The entire design of the examinations right from the foundation level to the highest level appears to be structured to promote linearity in knowledge acquisition, knowledge processing and knowledge delivery. Thus, their very objectives as tool for diagnostics and a tool for re-engineering learning is consistently defeated. The design of questions, the expected answers have all become so tailor-made that it has lost its organic connection either with the content or the pedagogy. In other words, poor correlations seem to be emerging between the former and the latter. “passing” an examination doesn’t need a validation of the understanding of the former two.

3. The examinations have focused in promoting mediocrity

With the linear objectives as given above, one doesn’t need to be an intelligent learner to navigate through the examination, possibly ‘smartness’ appears to be the catchword among the trainers who are caretakers of their examinees. “Rote learning” “Pre-examination practices” and selective approach to anticipated questions help an examinee to score reasonably. Thus, the examinations have largely promoted social mediocrity. Any attempt by individual learners to show a classified behaviour has neither an opportunity nor a welcome objective of the system. Defining a pass in the examination with a meagre 33 or 35 percent has possibly facilitated a social navigation, but from a national quality perspective have sent wrong messages with regard to pursuit of excellence for a better vision about life, skills, growth and development. The debate on the relevance of “Minimum levels of learning” and “Maximum levels of learning” is not encouraged for lack of strength in arguments on either side.
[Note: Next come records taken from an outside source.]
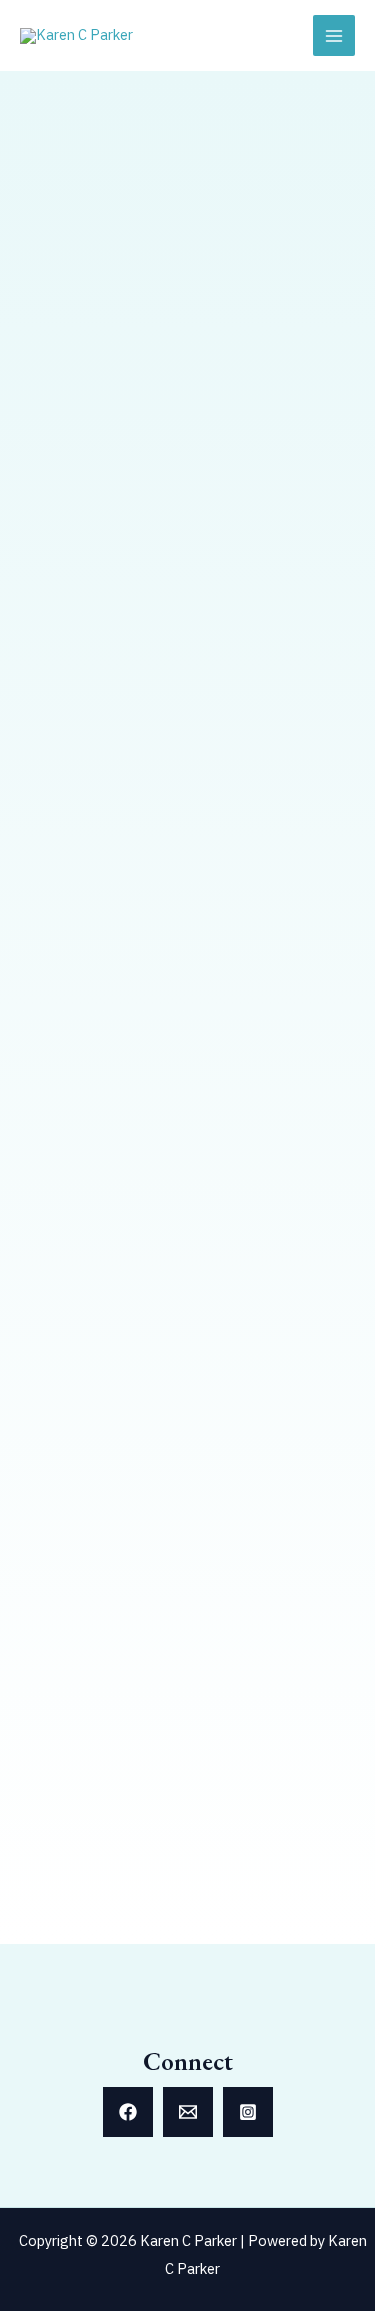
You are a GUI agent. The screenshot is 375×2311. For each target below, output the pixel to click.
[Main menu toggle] (334, 36)
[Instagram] (248, 2112)
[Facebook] (128, 2112)
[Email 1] (188, 2112)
4. Examinations reflect only restricted learning behaviour

The design of examinations and the tools largely tend to test only restricted learning behaviour thereby marginalizing the compass of learning, the quality of learning, the outcomes of learning and several other associated learning inputs, experiences and skills. Hence, they tend to project a distorted view of the learning profile thereby misguiding both the learners and all other stakeholders who celebrate these achievements for one reason or the other. Many of these achievements appear to be born out of a compulsive force driven by the family, society and unwise social branding. Hence there is a case to re-examine the examinations.

Well, with several such arguments and case studies one can make out a case against the examinations. But we are in a situation where we can neither live without them. All that one could anticipate is to move towards the following:

a. Liberating the examinations from the clutches of time and space, encouraging anytime- anywhere learning, thus minimising the cumulative stress built on this.
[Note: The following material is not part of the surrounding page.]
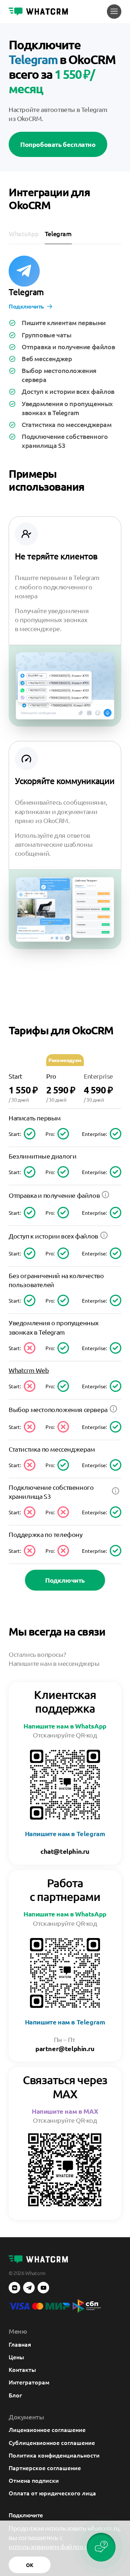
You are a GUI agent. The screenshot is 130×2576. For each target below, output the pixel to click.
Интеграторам (29, 2382)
b. Creating a powerful trust system in education where the teacher in the classroom has a more significant, accountable, reliable, powerful and contributive role to play in the learner’s assessment

c. Extending the design of examinations to more wavelengths of the learning spectrum, wherein the learnability of the learner is seen as the core of his growth profile

d. Incorporating more diagnostic elements by which examinations act as interventional tools for empowering learning rather than a culmination of a learning process

e. Eliminating fear, failure, competition and constraints to look at examination more as a self-learning tool rather than self-defeating game.

f. Creating a general public awareness that any examination is not the real definition of life of an individual but only a status report of some specific cognitive and related skills at the current level.

g. Sending a powerful message that extensive tutorials for performance in examinations will produces products that would meet certain standards but not the yardsticks of quality.